Badan Pengawasan Keuangan dan Pembangunan (BPKP) telah memulai proses audit terhadap perusahaan kelapa sawit. Audit ini dilakukan atas permintaan Menteri Koordinator (Menko) Bidang Maritim dan Investasi Luhut Binsar Pandjaitan.
Menurut Luhut, audit diperlukan karena Indonesia secara efisiensi masih kalah dengan banyak negara. Selain itu, sejauh ini belum ada data akurat mengenai jumlah penghasil kelapa sawit di dalam negeri. Nantinya, hasil audit BPKP akan membuat pendataan produksi sawit lebih transparan.
"Sekarang ada asosiasi kabupaten-kabupaten penghasil kelapa sawit, dan ada 154 mereka sudah bentuk asosiasinya, mereka punya data-datanya," ujar Luhut saat ditemui di kantor BPKP, Jakarta, Rabu (15/6).
Selain itu, dari audit BPKP pihaknya juga dapat melihat potensi kejahatan atau kecurangan yang dilakukan produsen sawit. Dari hasil audit sementara, ditemukan sejumlah perusahaan kelapa sawit milik asing beraktivitas di Indonesia, sehingga tidak menyetorkan pajaknya kepada pemerintah. Perusahaan tersebut bermarkas di Singapura dan saat ini berencana pindah ke Indonesia.
"Masa kita punya ratusan ton, jutaan hektar tanah kelapa sawit, ada yang markasnya di luar negeri. Bayar pajaknya di luar, dia enak-enak keluar terima duit. Enggak adil kan?" ucap Luhut.
Untuk itu, Luhut mendorong agar BPKP meningkatkan intensitas audit, sehingga prosesnya dapat berjalan lebih cepat. Di sisi lain, Luhut juga meminta perusahaan agar secara sadar tertib mengikuti aturan di Indonesia, demi rasa keadilan dalam menjalankan usaha.
Menko juga mengimbau seluruh lembaga terkait supaya dapat saling membantu dan bekerja sama mendorong kemandirian industri kelapa sawit dalam negeri, sehingga tidak diatur negara asing.
Paa kesempatan ini, Luhut mengingatkan semua pihak, bahwa perintah untuk melakukan audit perusahaan produsen kelapa sawit datang langsung dari Presiden Joko Widodo. Demi kebutuhan ini, dia berharap perusahaan juga dapat bersikap kooperatif.
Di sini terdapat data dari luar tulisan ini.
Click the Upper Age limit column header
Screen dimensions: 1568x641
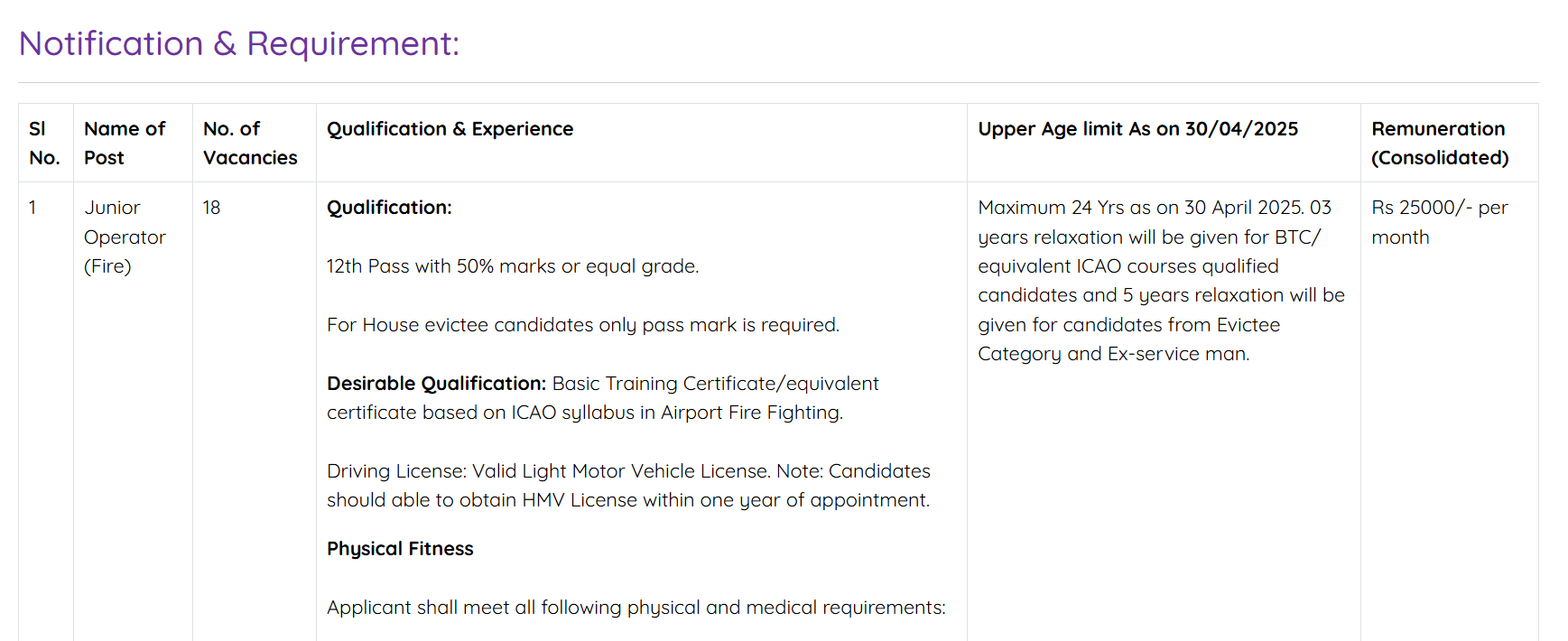point(1137,129)
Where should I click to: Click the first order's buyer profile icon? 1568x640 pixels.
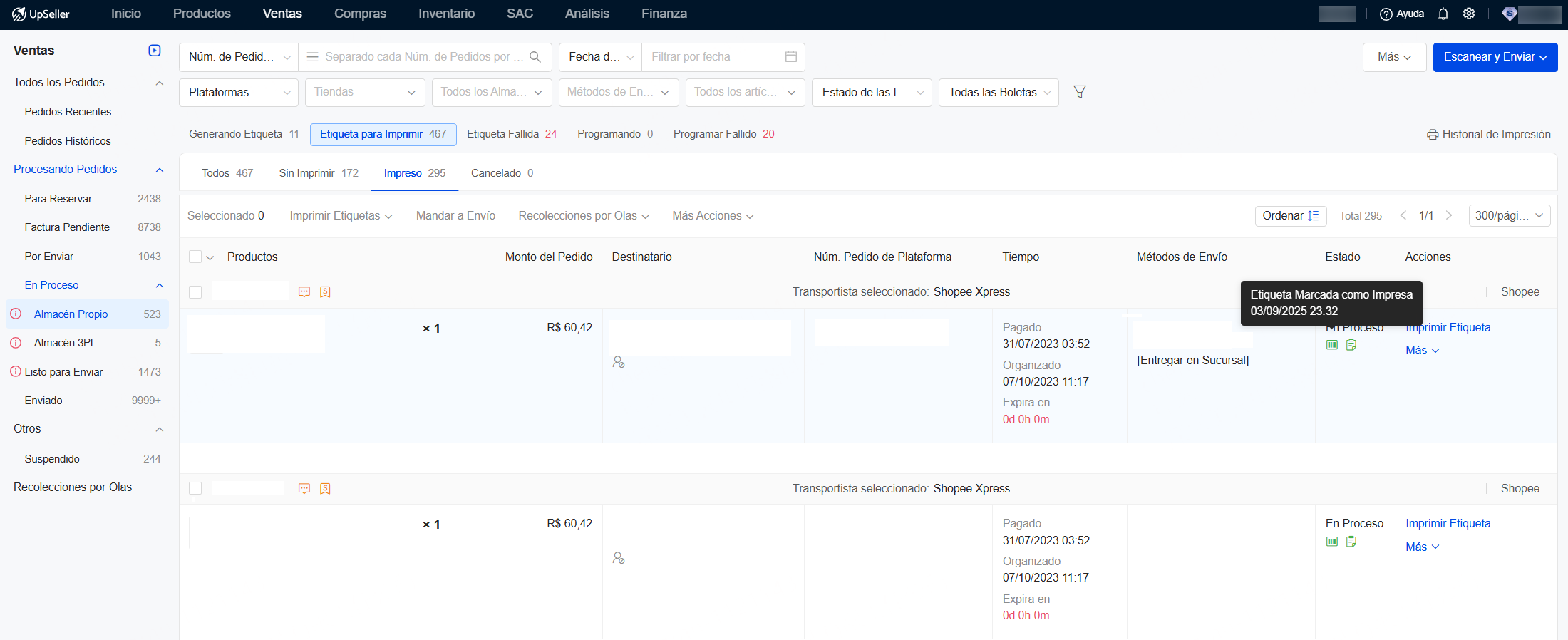[619, 363]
"Sekarang dengan audit itu kita lakukan dengan benar, berkeadilan, itu keinginan Presiden," ucapnya.
Sebelumnya Kepala BPKP Muhammad Yusuf Ateh menjelaskan bahwa lembaganya telah melakukan audit setelah menerima surat dari Menko Maves.
"Target proses audit ini di dalam suratnya sekitar tiga bulan, tetapi ada kemungkinan audit bisa diperpanjang tergantung bagaimana temuannya," ungkap Ateh dalam Konferensi Pers Rapat Koordinasi Nasional Pengawasan Intern Pemerintah Tahun 2022 di Jakarta, Selasa (14/6) seperti dikutip Antara.
Jika temuan audit yang didapat lebih banyak, pihaknya akan membutuhkan perpanjangan waktu untuk memperdalam data tersebut. Untuk itu, BPKP akan membutuhkan surat perpanjangan audit.
Saat ini, BPKP telah memulai proses audit perusahaan sawit tahap awal, yakni penelitian pendahuluan dan pengumpulan data terkait izin hak guna usaha (HGU), izin perusahaan, dan luas lahan kebun sawit.
Pihaknya akan mengumpulkan berbagai data tersebut dari beberapa kementerian/lembaga, yaitu Kementerian Pertanian, Kementerian Agraria Tata Ruang/Badan Pertanahan Nasional (ATR/BPN), dan Kementerian Perindustrian.
Sementara untuk produktivitas perkebunan kelapa sawit di Indonesia, Badan Pusat Statistik (BPS) mencatat sudah menyamai Malaysia pada 2021. Produktivitas kedua negara produsen minyak sawit terbesar ini sama-sama sebesar 3,15 ton per hektare (ha).
Produktivitas perkebunan kelapa sawit dihitung dengan membagi produksi minyak sawit mentah atau crude palm oil (CPO) dengan luas lahan perkebunan.